Matthew Patrick Smyth's Mets Room at the Ronald

Matthew Patrick Smyth's Mets Room at the Ronald McDonald House of Long Island designer showcase, October 4, 2013. Credit: Newsday / Audrey C. Tiernan

One room at the Ronald McDonald House of Long Island in New Hyde Park brought a certain kind of amazin' joy to Michael Avitabile as the 8-year-old underwent four rounds of chemotherapy at the hospital next door.

Throughout his four-month treatment at the Steven and Alexandra Cohen Children's Medical Center of New York, the Wantagh boy and his family often retreated to the facility's so-called Mets Room. There they would turn on the 50-inch flat-screen television and settle into the orange and blue bean bag chairs as they watched the team's run for the pennant.

The Mets' 20-8 record in August was an especially welcome diversion for Michael, who was there until September and is now in remission for Burkitt's non-Hodgkin's Lymphoma, said father Anthony.

"Michael's happiest memory in the Mets room was being able to watch his favorite sport with his brothers," said Anthony, 41, a risk manager for Major League Baseball. "It was a true escape from reality and created a sense of normalcy."

Families who have seriously ill children being treated nearby can temporarily live at the Ronald McDonald House at no charge. A room has been devoted to the Mets since 2006 in honor of the team's support of the nonprofit.

With the 42-bedroom facility currently full, "our resident families have been gravitating to the Mets room, a baseball fan's paradise these last few weeks," said House president Matthew Campo, adding that plans are under way to hold a World Series party there.
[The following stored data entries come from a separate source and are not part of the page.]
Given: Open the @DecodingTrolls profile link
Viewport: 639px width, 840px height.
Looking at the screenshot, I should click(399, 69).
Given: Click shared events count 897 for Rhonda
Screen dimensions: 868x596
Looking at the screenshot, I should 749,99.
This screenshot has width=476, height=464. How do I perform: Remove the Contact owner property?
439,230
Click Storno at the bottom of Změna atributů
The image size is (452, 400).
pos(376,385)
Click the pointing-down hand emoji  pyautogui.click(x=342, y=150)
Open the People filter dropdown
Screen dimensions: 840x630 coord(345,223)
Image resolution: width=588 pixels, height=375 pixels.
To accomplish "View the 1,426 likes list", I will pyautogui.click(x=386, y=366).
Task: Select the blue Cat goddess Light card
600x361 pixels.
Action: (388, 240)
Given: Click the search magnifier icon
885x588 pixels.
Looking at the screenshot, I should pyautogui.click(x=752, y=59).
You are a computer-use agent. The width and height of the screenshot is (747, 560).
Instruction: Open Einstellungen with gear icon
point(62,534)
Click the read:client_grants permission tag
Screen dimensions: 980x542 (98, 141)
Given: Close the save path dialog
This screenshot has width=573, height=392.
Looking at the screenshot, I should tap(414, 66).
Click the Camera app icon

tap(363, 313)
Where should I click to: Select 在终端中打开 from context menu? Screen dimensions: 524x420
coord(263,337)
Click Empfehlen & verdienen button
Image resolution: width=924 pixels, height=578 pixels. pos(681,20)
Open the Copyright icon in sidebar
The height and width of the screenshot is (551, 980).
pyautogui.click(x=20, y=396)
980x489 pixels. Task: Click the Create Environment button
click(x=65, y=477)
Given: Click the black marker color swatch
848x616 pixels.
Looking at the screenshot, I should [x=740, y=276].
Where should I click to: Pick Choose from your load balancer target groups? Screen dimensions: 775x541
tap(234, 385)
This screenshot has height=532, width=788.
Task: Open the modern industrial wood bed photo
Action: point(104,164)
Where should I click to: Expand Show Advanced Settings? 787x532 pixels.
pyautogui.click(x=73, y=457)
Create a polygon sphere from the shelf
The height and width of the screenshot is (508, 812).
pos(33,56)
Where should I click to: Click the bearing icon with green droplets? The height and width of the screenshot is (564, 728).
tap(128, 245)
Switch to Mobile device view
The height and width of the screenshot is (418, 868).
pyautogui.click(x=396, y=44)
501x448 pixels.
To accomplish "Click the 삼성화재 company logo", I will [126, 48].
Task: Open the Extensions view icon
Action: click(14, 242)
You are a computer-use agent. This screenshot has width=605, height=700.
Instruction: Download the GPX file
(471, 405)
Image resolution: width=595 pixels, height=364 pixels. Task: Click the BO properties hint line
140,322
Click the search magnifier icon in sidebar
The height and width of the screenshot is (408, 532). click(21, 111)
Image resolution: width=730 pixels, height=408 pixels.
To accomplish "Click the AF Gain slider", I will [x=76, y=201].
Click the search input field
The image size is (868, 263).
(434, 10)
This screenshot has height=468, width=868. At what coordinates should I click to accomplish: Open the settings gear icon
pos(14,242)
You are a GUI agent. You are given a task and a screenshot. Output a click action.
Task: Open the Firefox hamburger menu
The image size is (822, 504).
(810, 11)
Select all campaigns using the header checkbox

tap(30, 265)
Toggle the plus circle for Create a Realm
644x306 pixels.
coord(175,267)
Two years ago, the Mets room received a professional makeover from Manhattan designer Matthew Patrick Smyth as part of a show house to make the facility lighter, brighter and more comfortable for the families who stay there. Smyth, who has collaborated on several projects with design icon Gloria Vanderbilt, used a loud and proud Mets logo rug in the 300-square-foot space but around it added such high-end and custom-crafted touches as molding incorporating a baseball diamond design.

"Of anything I've done, this was the most rewarding," said Smyth, who launched his firm in 1988.

Now that the Mets are headed to the World Series, Smyth said he plans to update a hallway where he carefully curated and artfully displayed a collection of Mets memorabilia, photographs and artwork. "A framed pennant," he said, "or a poster, or the cover of a magazine, or Newsday."